#### [Source data]
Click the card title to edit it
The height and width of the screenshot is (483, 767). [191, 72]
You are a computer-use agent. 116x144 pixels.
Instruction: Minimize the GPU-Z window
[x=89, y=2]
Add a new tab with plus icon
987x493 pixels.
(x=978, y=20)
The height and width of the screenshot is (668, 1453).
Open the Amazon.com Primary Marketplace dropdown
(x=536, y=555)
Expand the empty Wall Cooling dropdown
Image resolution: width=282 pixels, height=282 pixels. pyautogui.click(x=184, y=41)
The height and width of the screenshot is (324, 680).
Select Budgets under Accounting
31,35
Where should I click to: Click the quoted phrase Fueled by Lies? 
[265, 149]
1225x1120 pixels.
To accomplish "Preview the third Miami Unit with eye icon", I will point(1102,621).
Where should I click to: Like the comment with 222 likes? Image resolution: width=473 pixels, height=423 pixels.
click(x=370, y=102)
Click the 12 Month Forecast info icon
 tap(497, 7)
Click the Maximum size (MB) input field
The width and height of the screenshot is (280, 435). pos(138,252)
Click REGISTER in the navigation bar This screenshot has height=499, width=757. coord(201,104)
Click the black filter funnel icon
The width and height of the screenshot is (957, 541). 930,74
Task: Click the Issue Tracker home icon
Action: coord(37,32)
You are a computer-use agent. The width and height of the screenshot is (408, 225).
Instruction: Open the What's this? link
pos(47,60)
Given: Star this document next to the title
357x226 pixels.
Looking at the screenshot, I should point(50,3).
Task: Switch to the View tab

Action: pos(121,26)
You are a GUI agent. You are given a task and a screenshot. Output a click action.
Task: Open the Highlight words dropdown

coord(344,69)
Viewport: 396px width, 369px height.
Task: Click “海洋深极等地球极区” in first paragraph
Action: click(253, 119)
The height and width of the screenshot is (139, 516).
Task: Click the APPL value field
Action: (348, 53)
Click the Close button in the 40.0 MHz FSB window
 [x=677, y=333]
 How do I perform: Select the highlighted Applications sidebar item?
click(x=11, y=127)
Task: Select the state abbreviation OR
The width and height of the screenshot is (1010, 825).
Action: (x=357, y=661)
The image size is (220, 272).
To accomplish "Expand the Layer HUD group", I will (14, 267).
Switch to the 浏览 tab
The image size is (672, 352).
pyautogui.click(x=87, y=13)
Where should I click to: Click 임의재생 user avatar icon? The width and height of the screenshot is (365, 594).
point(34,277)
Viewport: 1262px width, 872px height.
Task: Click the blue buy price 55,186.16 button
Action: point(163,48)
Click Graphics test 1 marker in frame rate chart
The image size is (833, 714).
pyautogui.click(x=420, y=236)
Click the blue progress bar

#### [WHAT TO WORK ON]
Repeat all of the data shown above, exactly as it appears.

#### [TASK RESPONSE]
Click the card title to edit it
The height and width of the screenshot is (483, 767). [191, 72]
You are a computer-use agent. 116x144 pixels.
Instruction: Minimize the GPU-Z window
[x=89, y=2]
Add a new tab with plus icon
987x493 pixels.
(x=978, y=20)
The height and width of the screenshot is (668, 1453).
Open the Amazon.com Primary Marketplace dropdown
(x=536, y=555)
Expand the empty Wall Cooling dropdown
Image resolution: width=282 pixels, height=282 pixels. pyautogui.click(x=184, y=41)
The height and width of the screenshot is (324, 680).
Select Budgets under Accounting
31,35
Where should I click to: Click the quoted phrase Fueled by Lies? 
[265, 149]
1225x1120 pixels.
To accomplish "Preview the third Miami Unit with eye icon", I will point(1102,621).
Where should I click to: Like the comment with 222 likes? Image resolution: width=473 pixels, height=423 pixels.
click(x=370, y=102)
Click the 12 Month Forecast info icon
 tap(497, 7)
Click the Maximum size (MB) input field
The width and height of the screenshot is (280, 435). pos(138,252)
Click REGISTER in the navigation bar This screenshot has height=499, width=757. coord(201,104)
Click the black filter funnel icon
The width and height of the screenshot is (957, 541). 930,74
Task: Click the Issue Tracker home icon
Action: coord(37,32)
You are a computer-use agent. The width and height of the screenshot is (408, 225).
Instruction: Open the What's this? link
pos(47,60)
Given: Star this document next to the title
357x226 pixels.
Looking at the screenshot, I should point(50,3).
Task: Switch to the View tab

Action: pos(121,26)
You are a GUI agent. You are given a task and a screenshot. Output a click action.
Task: Open the Highlight words dropdown

coord(344,69)
Viewport: 396px width, 369px height.
Task: Click “海洋深极等地球极区” in first paragraph
Action: click(253, 119)
The height and width of the screenshot is (139, 516).
Task: Click the APPL value field
Action: (348, 53)
Click the Close button in the 40.0 MHz FSB window
 [x=677, y=333]
 How do I perform: Select the highlighted Applications sidebar item?
click(x=11, y=127)
Task: Select the state abbreviation OR
The width and height of the screenshot is (1010, 825).
Action: (x=357, y=661)
The image size is (220, 272).
To accomplish "Expand the Layer HUD group", I will (14, 267).
Switch to the 浏览 tab
The image size is (672, 352).
pyautogui.click(x=87, y=13)
Where should I click to: Click 임의재생 user avatar icon? The width and height of the screenshot is (365, 594).
point(34,277)
Viewport: 1262px width, 872px height.
Task: Click the blue buy price 55,186.16 button
Action: point(163,48)
Click Graphics test 1 marker in frame rate chart
The image size is (833, 714).
pyautogui.click(x=420, y=236)
Click the blue progress bar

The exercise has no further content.